In a similar vein, Sparks of Joy Co. founder Goodwin asserts that a ban on TikTok would have devastating effects not only on her business but also on her sense of community. Through TikTok, she candidly documents her mental health journey and has established a support network. She stated, “I met my best friend in the world right now on TikTok.” At this point, we’re almost like family.

TikTok is much more than just a platform for lip-syncing and dancing videos. It really has so many different niches, and in any of them, you can find community,” Goodwin told CNN. Therefore, if it were to disappear, it would be a significant loss.

Even though he acknowledges that it could affect his income and sponsorship deals, Greene, the Gen Z historian, states that he is not particularly concerned about a potential ban on TikTok. This is despite the hullaballoo surrounding the topic. He asserts that those in government who are advocating for a ban do not appear to be aware of how important it is to the lives of people his generation.

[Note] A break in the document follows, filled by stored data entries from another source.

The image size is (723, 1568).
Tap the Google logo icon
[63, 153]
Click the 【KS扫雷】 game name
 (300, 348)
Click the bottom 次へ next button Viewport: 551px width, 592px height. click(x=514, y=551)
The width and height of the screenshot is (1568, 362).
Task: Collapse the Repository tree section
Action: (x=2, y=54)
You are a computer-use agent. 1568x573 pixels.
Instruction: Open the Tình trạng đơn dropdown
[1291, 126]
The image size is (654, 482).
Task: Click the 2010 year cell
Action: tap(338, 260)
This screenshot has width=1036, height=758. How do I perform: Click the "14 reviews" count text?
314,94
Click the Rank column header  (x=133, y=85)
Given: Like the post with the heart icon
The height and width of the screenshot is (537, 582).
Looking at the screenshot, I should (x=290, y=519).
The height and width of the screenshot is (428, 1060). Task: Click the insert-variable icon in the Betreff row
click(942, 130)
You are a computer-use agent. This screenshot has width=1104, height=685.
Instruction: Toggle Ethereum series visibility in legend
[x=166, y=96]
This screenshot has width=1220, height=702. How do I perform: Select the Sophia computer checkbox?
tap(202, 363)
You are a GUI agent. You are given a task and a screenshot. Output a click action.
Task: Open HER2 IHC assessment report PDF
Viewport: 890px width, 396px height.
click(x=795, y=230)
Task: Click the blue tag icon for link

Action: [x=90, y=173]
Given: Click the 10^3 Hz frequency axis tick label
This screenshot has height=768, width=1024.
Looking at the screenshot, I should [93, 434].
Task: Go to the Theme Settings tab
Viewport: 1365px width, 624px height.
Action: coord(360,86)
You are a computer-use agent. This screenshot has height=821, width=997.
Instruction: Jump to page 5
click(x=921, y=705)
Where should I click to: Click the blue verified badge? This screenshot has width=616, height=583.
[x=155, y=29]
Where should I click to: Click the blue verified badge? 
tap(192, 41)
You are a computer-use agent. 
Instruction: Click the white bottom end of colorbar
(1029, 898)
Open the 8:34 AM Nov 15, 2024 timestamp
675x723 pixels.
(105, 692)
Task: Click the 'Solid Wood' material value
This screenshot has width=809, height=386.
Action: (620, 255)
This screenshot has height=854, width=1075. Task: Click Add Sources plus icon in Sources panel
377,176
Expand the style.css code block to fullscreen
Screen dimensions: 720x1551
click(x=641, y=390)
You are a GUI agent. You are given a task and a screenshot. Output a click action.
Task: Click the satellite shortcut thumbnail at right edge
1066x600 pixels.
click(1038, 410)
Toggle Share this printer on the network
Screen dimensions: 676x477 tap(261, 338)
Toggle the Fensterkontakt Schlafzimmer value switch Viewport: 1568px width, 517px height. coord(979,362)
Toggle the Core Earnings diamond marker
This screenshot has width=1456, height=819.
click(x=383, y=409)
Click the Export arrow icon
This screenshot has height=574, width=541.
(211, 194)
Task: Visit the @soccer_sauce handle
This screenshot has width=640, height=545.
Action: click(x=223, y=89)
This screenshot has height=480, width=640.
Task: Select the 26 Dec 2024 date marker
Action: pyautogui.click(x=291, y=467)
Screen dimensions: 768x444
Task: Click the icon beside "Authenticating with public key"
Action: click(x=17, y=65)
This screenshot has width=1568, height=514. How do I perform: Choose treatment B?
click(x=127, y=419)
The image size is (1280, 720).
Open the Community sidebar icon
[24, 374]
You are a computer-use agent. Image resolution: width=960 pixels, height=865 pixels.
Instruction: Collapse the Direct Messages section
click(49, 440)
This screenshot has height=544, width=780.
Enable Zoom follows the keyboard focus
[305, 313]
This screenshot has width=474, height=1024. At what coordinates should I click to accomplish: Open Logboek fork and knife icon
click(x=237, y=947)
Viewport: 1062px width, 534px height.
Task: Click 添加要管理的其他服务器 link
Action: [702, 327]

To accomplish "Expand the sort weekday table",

He stated, “generally, the side of the argument that’s like super against TikTok, super alarmist about what it means, hasn’t done a great job communicating that message.” He was referring to the opposition to TikTok. “Data privacy concerns” are, in Greene’s opinion, “more of a buzzword than a tangible fear.”

He stated, “We grew up in a generation in which our data was always public and we always put our lives on social media.”

Hootie Hurley, a 23-year-old full-time creator from Los Angeles with more than 1.3 million TikTok followers, told CNN that the majority of his income now comes from TikTok. Hurley stated that, despite the fact that a ban would be “very scary” for him and his livelihood, he and other TikTok creators are more concerned with entertaining their audience than worrying about it. This is especially true after facing the initial threats of a ban in 2020.

He stated, “everybody would actually be very, very surprised if the government ever did ban it.”